Kedua, amanah hamba kepada sesamanya,
yaitu, menjaga sesuatu yang diterima dan menyampaikan kepada yang berhak
menerima. Orang yang dititipi barang atau pinjaman wajib menyerahkan kembali
kepada pemiliknya dalam keadaan seperti semula. Bahkan pada sat ia diamanati
sesuatu rahasia maka wajib menjaga rahasia itu dari kebocoran. Amanah semacam
ini juga, menurut Imam A-Razi. Mencakup kejujuran para penguasa dan ulama dalam
membimbing masyarakat.
Dan ketiga, amanah hamba kepada dirinya
sendiri. Allah SWT membekali manusia dengan anugerah akal untuk membedakan
antara yang hak dan yang batil. Oleh sebab itulah manusia menjadi mahkluk Allah
yang paling mulia. Ia tidak boleh memilih sesuatu untuk dirinya, kecuali yang
paling bermanfaat menurut agama serta kemanfaatan dunia.

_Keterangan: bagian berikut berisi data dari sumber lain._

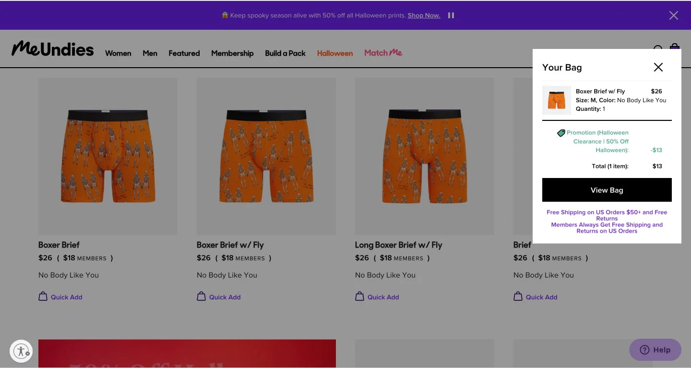Image resolution: width=691 pixels, height=368 pixels.
Task: Select the Halloween menu item
Action: coord(334,53)
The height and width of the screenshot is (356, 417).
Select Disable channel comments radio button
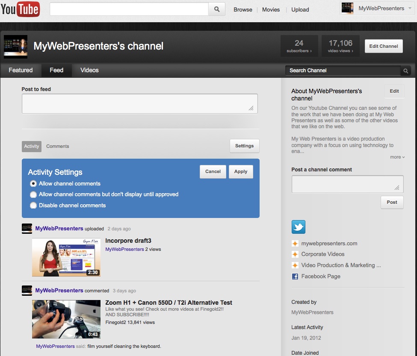click(x=33, y=206)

Termasuk juga bersifat amanah adalah orang yang menjaga
dirinya dari sebab-sebab kematian yang ditimbulkan oleh penyakit ataupun
bencana alam. Kehidupan ini adalah amanah yang Allah titiipkan kepada kita agar
kita merawatnya dengan sebaik mungkin. Sebab lalai dalam menyikapi nikmat sama
artinya mengkhianati amanah llah SWT. Pengaruh kualitas amanah juga amat
penting dalam menegakkan hukum di kancah social. Allah SWT memerintahkan
hambaNya untuk menunaikan amanah, karena merupakan sumber keadilan dalam
menetapkan suatu hukum. “Sesungguhnya
Allah menyuruh kamu menyampaikan amanat kepada yang berhak menerimanya, dan
(menyuruh kamu) apabila menetapkan hokum diantara manusia supaya kamu
menetapkan dengan adil. Sesungguhnya Allah memberi pengajaran yang
sebaik-baiknya kepadamu. Sesungguhnya Allah adalah Maha Mendengar lagi Maha
Melihat”. (QS. An Nisa’ : 58)
Ayat
ini mencakup seluruh jenis amanah. Diantara yang terpenting adalah tugas,
pekerjaan dan jabatan. Siapa yang menunaikan kewajiban yang Allah bebankan pada
tugas dan jabatan tersebutdan merealisasikannya kemaslahatan kaum muslimin,
maka ia telah menunaikan amanah dan berbuat kebaikan untuk akhiratnya, dan yang
tidak menunaikannya dengan baik serta menyia-nyiakan jabatan dan kedudukan yang
diamanahkan kepada kita, apapun bentuknya, maka ia telah mengkhianati amanah
dan mendapatkan bencana dan siksaan Allah SWT di akhirat nanti. Oleh karena
itu, menjaga dan menyampaikan amanat adalah fitrah manusia. Jika amanah
terjaga, manusia tidak perlu menuntut keadilan. Mari kita budayakan sifat
amanah dan tegakkan hukum seadil-adilnya dalam setiap sendi kehidupan.
Demikian
juga amanah yang dititipkan orang kepada kita, kita wajib menunaikannya
sebagaimana mestinya dan jangan
berkhianat walaupun orang lain mengkhianati kita. Semoga kita diberikan
kekuatan lahir dan batin oleh Allah SWT untuk dapat menjaga dan menjalankan
amanah yang diberikan kepada kita, dengan sebaik-baiknya, sehingga kita akan
mendapatkan kebahagiaan didunia dan diakhirat. Wallahu a’lam.